Extrait du texte:
Mais c’était sans compter sur l’annonce du Président français Emmanuel Macron, ce mardi 24 novembre à 20h qui a déclaré à propos des stations de sports d’hiver :

« Il me semble impossible d’envisager une ouverture pour les fêtes »

Déclaration du Président Emmanuel Macron – 24 novembre 2020

 

Du côté de la montagne, les réactions s’enchaînent et se déchaînent.

L’annonce du Président a eu l’effet d’une bombe, et une avalanche de commentaires et publications a envahi la toile. Représentants de stations, socio-professionnels, élus… tous regrettent cette décision précipitée.

Alexandre Maulin, Président des Domaines Skiables de France lance un coup de gueule et dénonce un « déni de démocratie ».

Quelques minutes après l’annonce du Président, Alexandre Maulin se confie à I Love Ski : « C’est une véritable douche froide. Hier nous étions reçus par Matignon pour leur prouver que les acteurs de la montagne s’étaient fédérés afin d’établir un protocole qui couvre l’ensemble du territoire, mieux que n’importe quelle autre territoire en France. Nous avions voulu atteindre l’excellence en terme de protection des clients et des collaborateurs sur nos territoires. Les autorités nous avaient indiqué qu’elles nous donneraient une réponse dans les 10 jours. Nous étions prêts à attendre 15 jours. Et 24 heures après, c’est de la douche froide, de l’exaspération, on ne comprend pas ».

« Lorsque l’on voit les courbes qui baissent, on pensait que dans 10 jours, tous les espoirs seraient de notre côté pour lancer normalement notre saison, à la fois notre activité économique, mais aussi celle des territoires. Nous pensions pouvoir redonner un moment de bonheur aux français dans des espaces gigantesques. Aujourd’hui on va leur demander de rester dans des endroits où il y a beaucoup de monde. Je ne comprends pas. S’il est dangereux de venir à la montagne et au ski, il est aussi dangereux d’aller en ville. Nous proposons une activité sportive en plein air, avec des espaces immenses », regrette Alexandre Maulin.

Pas de ski à Noël : des conséquences « catastrophiques » pour la montagne

On estime à environ 10 milliards le poids de l’économie touristique en montagne, et 120.000 emplois. L’activité économique des stations de sports d’hiver ne se limite pas à la vente de forfaits. Elle contribue à favoriser tout un microcosme dans lequel cohabitent hébergeurs, restaurants, locations de matériel, écoles de ski, commerces, etc.

Entrées répertoriées dans un jeu de données:
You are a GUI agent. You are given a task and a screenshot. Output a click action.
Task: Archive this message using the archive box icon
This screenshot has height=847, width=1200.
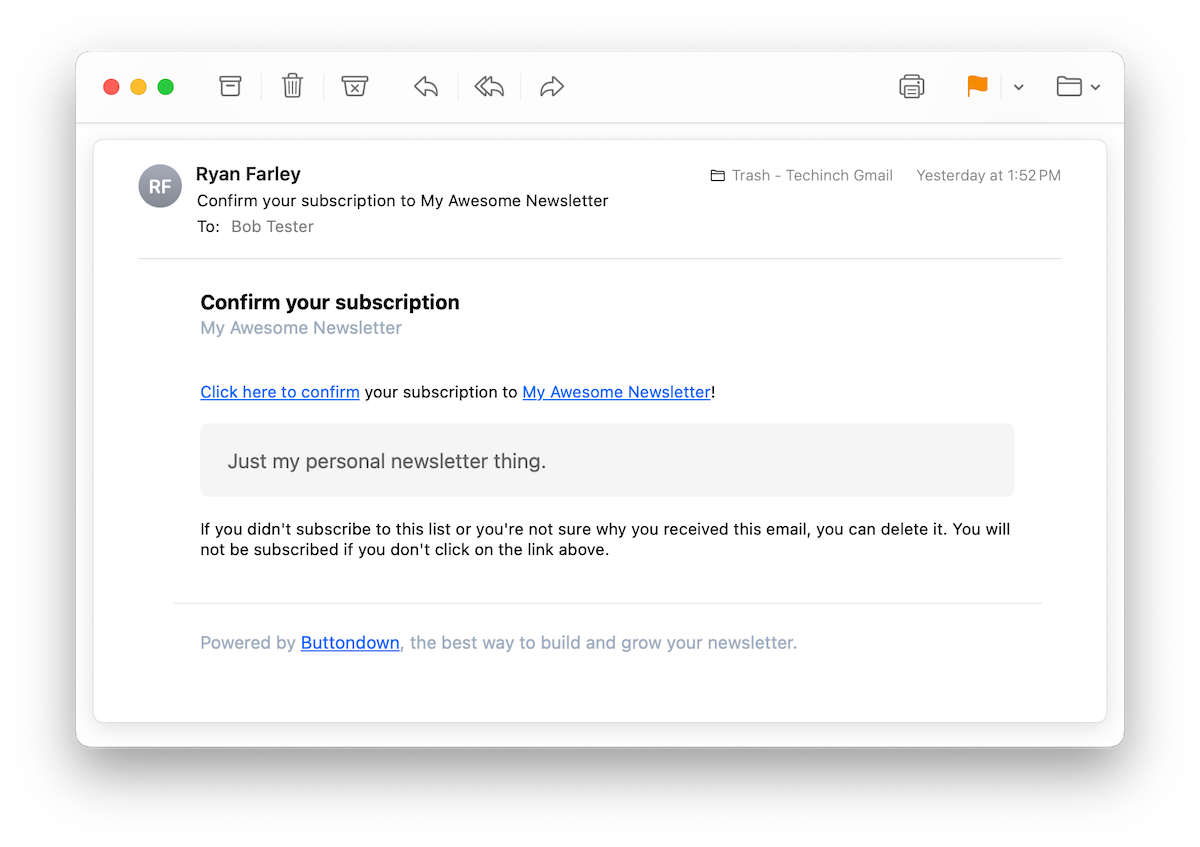point(231,87)
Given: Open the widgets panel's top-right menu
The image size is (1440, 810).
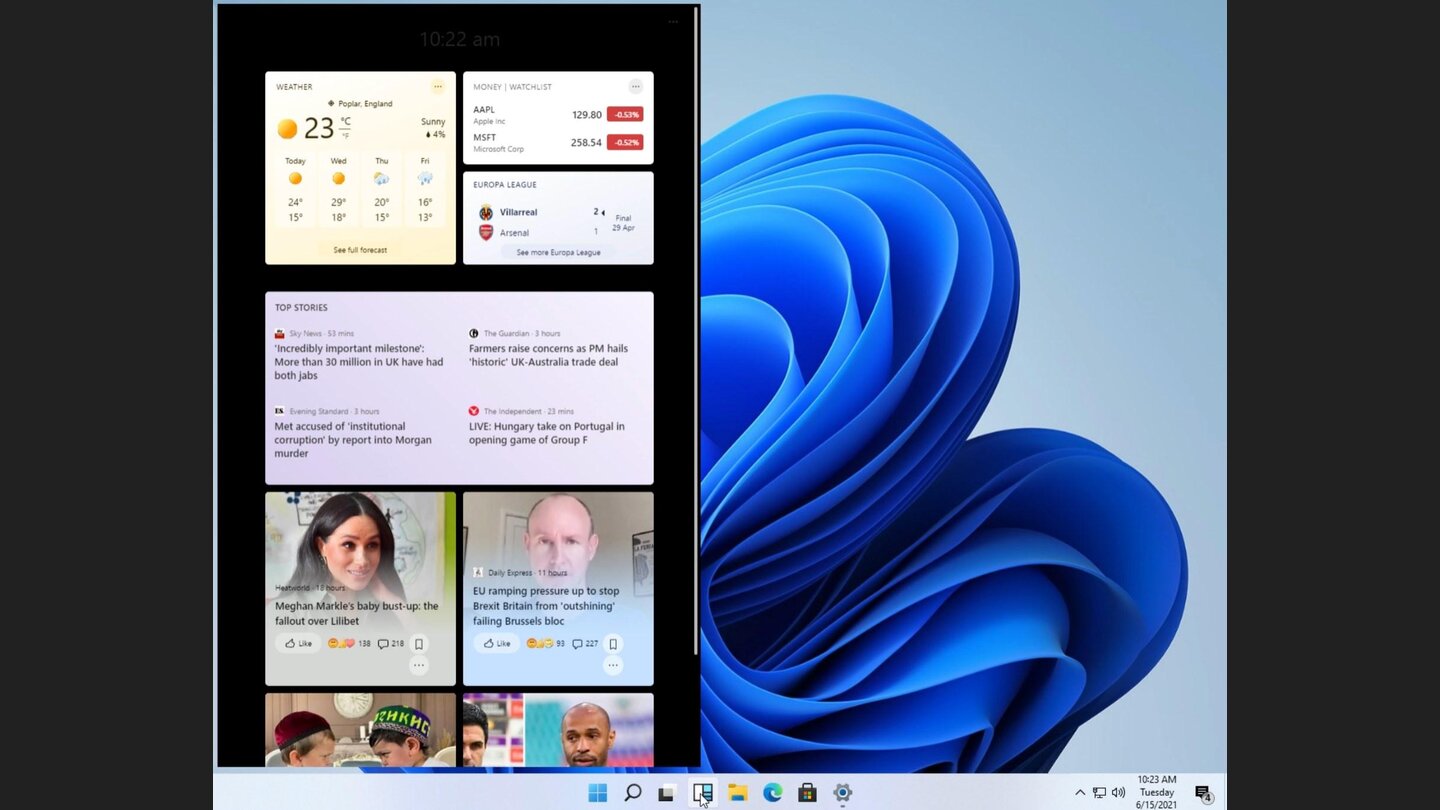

But de l'exercice:
Restituez à l'identique le passage de l'extrait sur les stations de sports d'hiver compris entre « Mais c’était sans » et « et se déchaînent. », bornes incluses.

Réponse rédigée:
Mais c’était sans compter sur l’annonce du Président français Emmanuel Macron, ce mardi 24 novembre à 20h qui a déclaré à propos des stations de sports d’hiver :

« Il me semble impossible d’envisager une ouverture pour les fêtes »

Déclaration du Président Emmanuel Macron – 24 novembre 2020

 

Du côté de la montagne, les réactions s’enchaînent et se déchaînent.